= Roderick Chadwick =

English classical pianist

Roderick Chadwick (born 1978) is an English classical pianist.

== Biography and career ==
Chadwick was born in Manchester, England, and studied music at Chetham's School of Music including piano with Heather Slade-Lipkin, Chadwick also studied music at St Catharine's College, Cambridge, and the Royal Academy of Music, where he studied piano with Hamish Milne. He also studied with Peter Pettinger. He received the Mosco Carner Fellowship in 1997–1998, and joined the staff of the Royal Academy of Music in 1999.

Chadwick has performed in many European countries, as well as in the United States and Asia. He has performed at Seoul Arts Centre, Auditorium du Louvre, Schloss Elmau and Tokyo Opera City Concert Hall, Wigmore Hall and others. In addition to solo performances, he is the founder of Plus-Minus Ensemble, and has performed with this group in a number of venues and festivals. He also performs regularly with the CHROMA chamber ensemble.

Chadwick is especially interested in the music of Messiaen and his students, and has carried out musicological research into Messiaen's music.

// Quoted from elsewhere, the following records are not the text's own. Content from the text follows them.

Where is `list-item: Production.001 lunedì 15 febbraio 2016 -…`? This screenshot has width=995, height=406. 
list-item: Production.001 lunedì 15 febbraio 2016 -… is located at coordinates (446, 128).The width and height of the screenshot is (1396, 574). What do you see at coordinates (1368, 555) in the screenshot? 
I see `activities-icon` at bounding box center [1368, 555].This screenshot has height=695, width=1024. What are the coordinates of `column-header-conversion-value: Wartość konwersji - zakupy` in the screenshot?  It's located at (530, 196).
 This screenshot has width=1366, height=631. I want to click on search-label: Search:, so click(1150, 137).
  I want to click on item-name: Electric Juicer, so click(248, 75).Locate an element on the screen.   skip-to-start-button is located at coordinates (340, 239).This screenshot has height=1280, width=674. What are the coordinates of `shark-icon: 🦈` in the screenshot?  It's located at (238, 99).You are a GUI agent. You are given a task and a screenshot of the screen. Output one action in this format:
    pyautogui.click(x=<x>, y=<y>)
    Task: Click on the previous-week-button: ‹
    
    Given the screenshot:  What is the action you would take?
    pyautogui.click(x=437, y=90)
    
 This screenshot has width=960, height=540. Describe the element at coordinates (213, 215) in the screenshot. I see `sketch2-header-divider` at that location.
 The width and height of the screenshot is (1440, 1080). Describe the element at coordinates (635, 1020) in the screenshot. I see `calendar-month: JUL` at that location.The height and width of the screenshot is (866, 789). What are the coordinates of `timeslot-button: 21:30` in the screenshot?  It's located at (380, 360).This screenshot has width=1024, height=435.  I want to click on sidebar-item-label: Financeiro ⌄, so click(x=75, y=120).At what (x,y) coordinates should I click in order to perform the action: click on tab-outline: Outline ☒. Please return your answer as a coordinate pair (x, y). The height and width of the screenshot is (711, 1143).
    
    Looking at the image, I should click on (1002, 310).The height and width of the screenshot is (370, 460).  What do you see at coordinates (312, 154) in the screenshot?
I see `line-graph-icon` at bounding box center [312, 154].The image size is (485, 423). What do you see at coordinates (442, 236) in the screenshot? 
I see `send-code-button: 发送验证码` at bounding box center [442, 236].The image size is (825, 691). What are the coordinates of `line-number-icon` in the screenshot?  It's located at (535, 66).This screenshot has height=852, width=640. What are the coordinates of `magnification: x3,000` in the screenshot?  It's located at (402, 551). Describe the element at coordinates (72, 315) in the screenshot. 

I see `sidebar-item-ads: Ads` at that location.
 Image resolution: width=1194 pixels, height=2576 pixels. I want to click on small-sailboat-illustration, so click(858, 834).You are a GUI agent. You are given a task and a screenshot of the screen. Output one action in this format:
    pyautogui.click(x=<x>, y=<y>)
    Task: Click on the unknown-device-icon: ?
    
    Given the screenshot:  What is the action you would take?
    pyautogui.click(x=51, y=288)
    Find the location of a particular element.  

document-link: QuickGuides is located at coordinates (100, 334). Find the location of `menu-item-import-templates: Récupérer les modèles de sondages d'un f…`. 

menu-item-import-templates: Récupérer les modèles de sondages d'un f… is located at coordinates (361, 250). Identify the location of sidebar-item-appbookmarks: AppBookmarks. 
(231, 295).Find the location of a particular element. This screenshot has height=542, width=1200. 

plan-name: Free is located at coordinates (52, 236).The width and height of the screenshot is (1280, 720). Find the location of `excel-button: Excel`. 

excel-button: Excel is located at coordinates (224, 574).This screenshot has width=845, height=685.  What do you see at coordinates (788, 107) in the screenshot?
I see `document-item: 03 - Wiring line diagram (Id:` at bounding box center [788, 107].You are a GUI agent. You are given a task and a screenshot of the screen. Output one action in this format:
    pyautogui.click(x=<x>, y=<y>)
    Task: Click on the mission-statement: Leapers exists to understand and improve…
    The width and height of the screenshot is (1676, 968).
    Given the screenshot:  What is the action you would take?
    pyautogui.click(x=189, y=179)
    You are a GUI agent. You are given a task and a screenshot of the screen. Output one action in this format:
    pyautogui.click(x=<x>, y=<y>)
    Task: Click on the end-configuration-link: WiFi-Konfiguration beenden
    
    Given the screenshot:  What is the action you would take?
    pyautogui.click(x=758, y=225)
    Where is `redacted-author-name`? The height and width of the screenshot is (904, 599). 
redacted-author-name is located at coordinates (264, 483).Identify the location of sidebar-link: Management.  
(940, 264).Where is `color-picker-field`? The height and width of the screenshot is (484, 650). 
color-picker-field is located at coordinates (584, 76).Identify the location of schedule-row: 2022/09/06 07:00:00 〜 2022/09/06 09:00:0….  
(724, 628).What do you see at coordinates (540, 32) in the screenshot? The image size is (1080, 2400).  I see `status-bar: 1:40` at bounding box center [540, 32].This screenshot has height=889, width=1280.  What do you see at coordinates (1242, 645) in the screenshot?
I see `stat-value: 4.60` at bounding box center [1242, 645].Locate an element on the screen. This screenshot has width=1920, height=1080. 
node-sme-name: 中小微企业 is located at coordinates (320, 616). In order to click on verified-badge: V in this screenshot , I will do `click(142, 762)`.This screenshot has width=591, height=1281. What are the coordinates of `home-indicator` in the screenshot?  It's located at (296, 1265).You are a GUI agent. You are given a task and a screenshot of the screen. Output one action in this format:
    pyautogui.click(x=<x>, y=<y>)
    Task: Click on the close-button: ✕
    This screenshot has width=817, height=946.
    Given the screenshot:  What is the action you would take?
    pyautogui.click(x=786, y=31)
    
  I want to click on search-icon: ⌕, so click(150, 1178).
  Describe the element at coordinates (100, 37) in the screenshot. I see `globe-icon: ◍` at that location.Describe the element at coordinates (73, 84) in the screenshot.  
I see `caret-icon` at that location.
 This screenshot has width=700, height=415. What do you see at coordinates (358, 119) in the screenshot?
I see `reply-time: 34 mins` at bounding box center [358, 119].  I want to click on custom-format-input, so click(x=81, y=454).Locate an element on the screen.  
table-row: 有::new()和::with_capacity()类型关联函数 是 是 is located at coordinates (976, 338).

In performance, Chadwick focuses on contemporary and 20th-century music, and works with a number of contemporary composers, including Newton Armstrong, Gloria Coates, Michael Finnissy, Nicola Campogrande, Matthew Shlomowitz, Mihailo Trandafilovski, Bryn Harrison, Trond Reinholdtsen and Michel van der Aa.

Roderick Chadwick has recorded numerous CDs for the Naxos, Innova, Metier and Guild labels, recording works by Gloria Coates, David Gorton, Nicola Campogrande and others.

Chadwick teaches at the Royal Academy of Music, in London.